This article is still based on the previous two articles!
Attribute combination experiment
Hopefully the previous sections gave you an idea of a few ways to explore your data and gain insights. You discovered some data quirks that you might want to clean before feeding it to the machine learning algorithm, and you discovered interesting correlations between attributes, especially with the target attribute
correlation between. You also notice that some attributes have right-skewed distributions, so you may need to transform them (for example, by taking their logarithms or square roots). Of course, your mileage will vary greatly with each project, but the general idea is similar.
The last thing you may want to do before preparing your data for a machine learning algorithm is to try various attribute combinations. For example, the total number of rooms in an area isn't very useful if you don't know how many residents there are. What you really want is the number of rooms per home. Likewise, the total number of bedrooms is not very useful on its own: you may want to compare it with the number of rooms. The population per household also seems to be an interesting mix of attributes. Create these new properties as follows:
housing["rooms_per_house"] = housing["total_rooms"] / housing["households"]
housing["bedrooms_ratio"] = housing["total_bedrooms"] / housing["total_rooms"]
housing["people_per_house"] = housing["population"] / housing["households"]
Then you look at the correlation matrix again:
! The new bedrooms_ratio attribute has a much greater correlation with the median value of the house than with the total number of rooms or bedrooms.
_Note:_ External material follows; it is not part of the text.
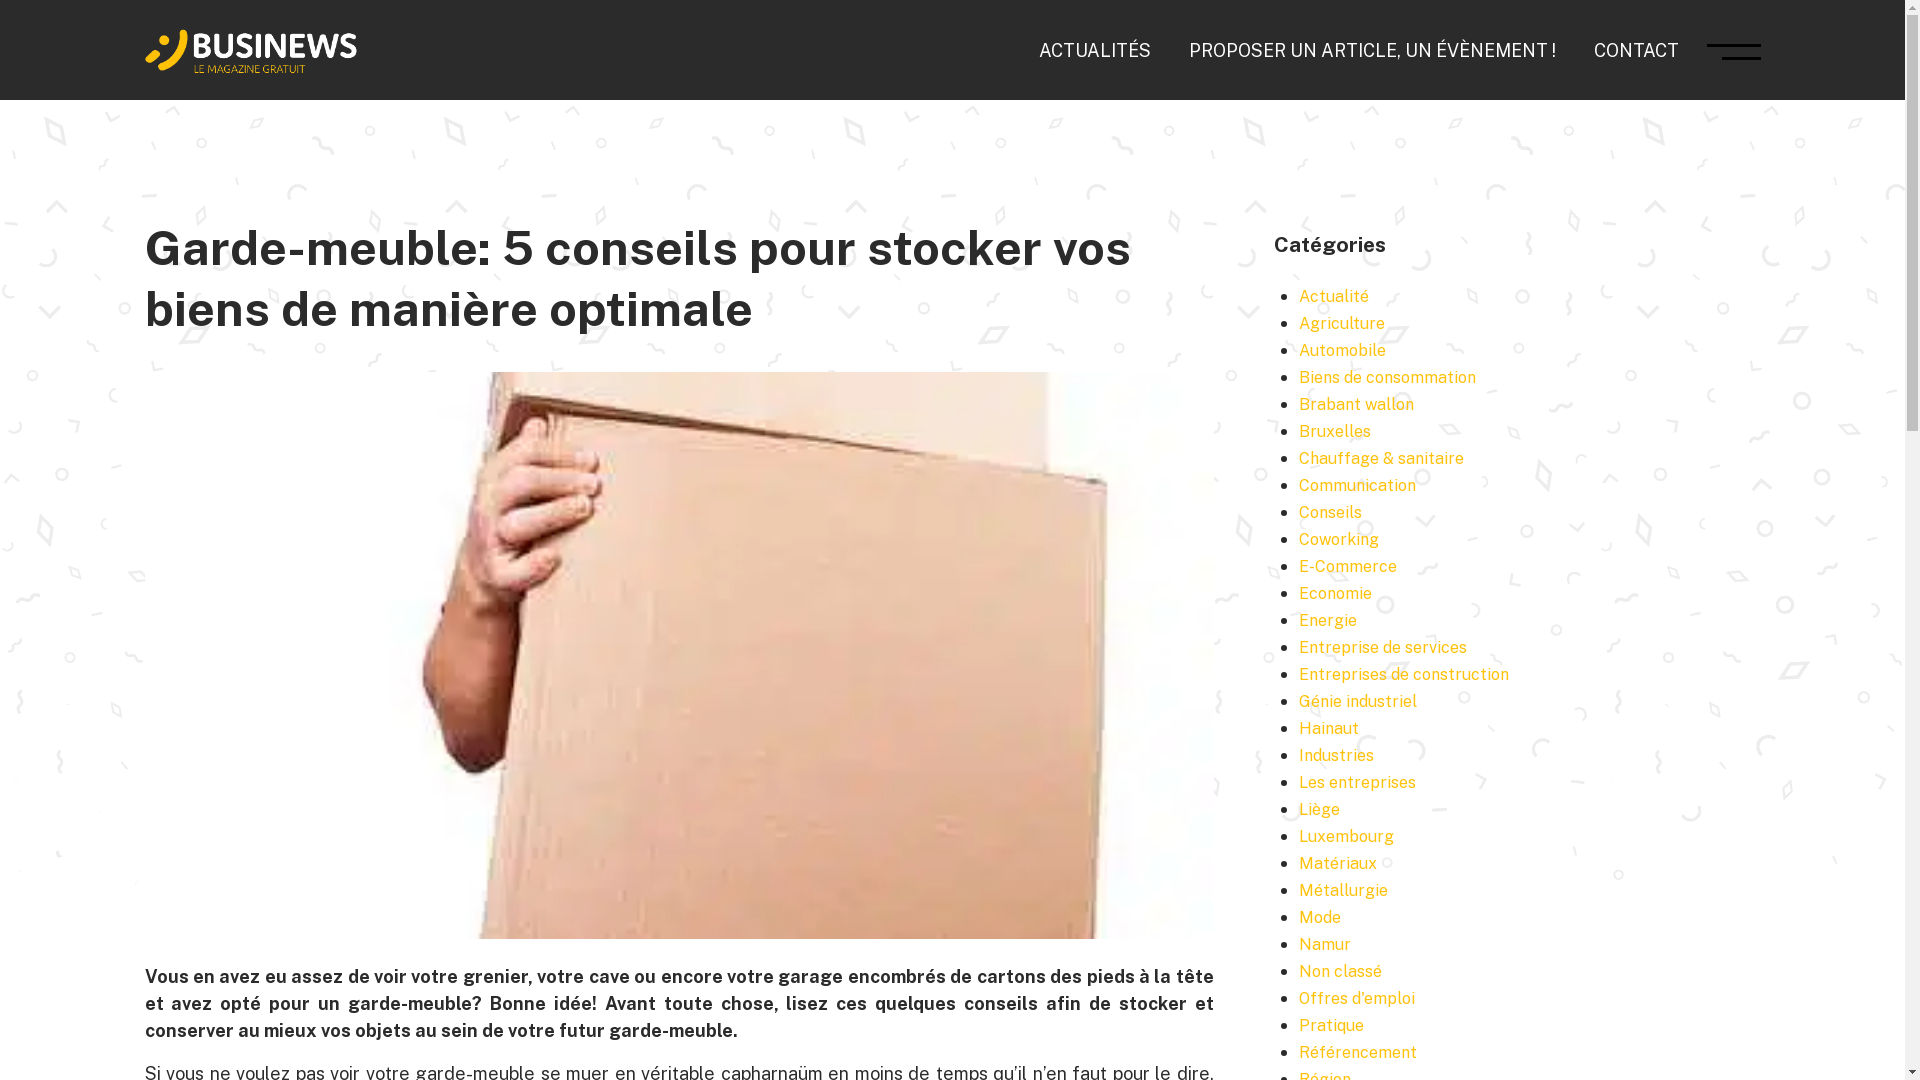 The height and width of the screenshot is (1080, 1920). What do you see at coordinates (1348, 566) in the screenshot?
I see `'E-Commerce'` at bounding box center [1348, 566].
Obviously, homes with lower bedroom/room ratios tend to be more expensive. The number of rooms per home is also more telling than the total number of rooms in an area - obviously the bigger the house, the more expensive it will be.
This round of exploration doesn't need to be absolutely thorough; the key is to start from the right perspective and gain insights quickly that will help you get your first reasonably good prototype. But it's an iterative process: Once you have a prototype up and running, you can analyze its output to gain more insights before returning to this exploration step.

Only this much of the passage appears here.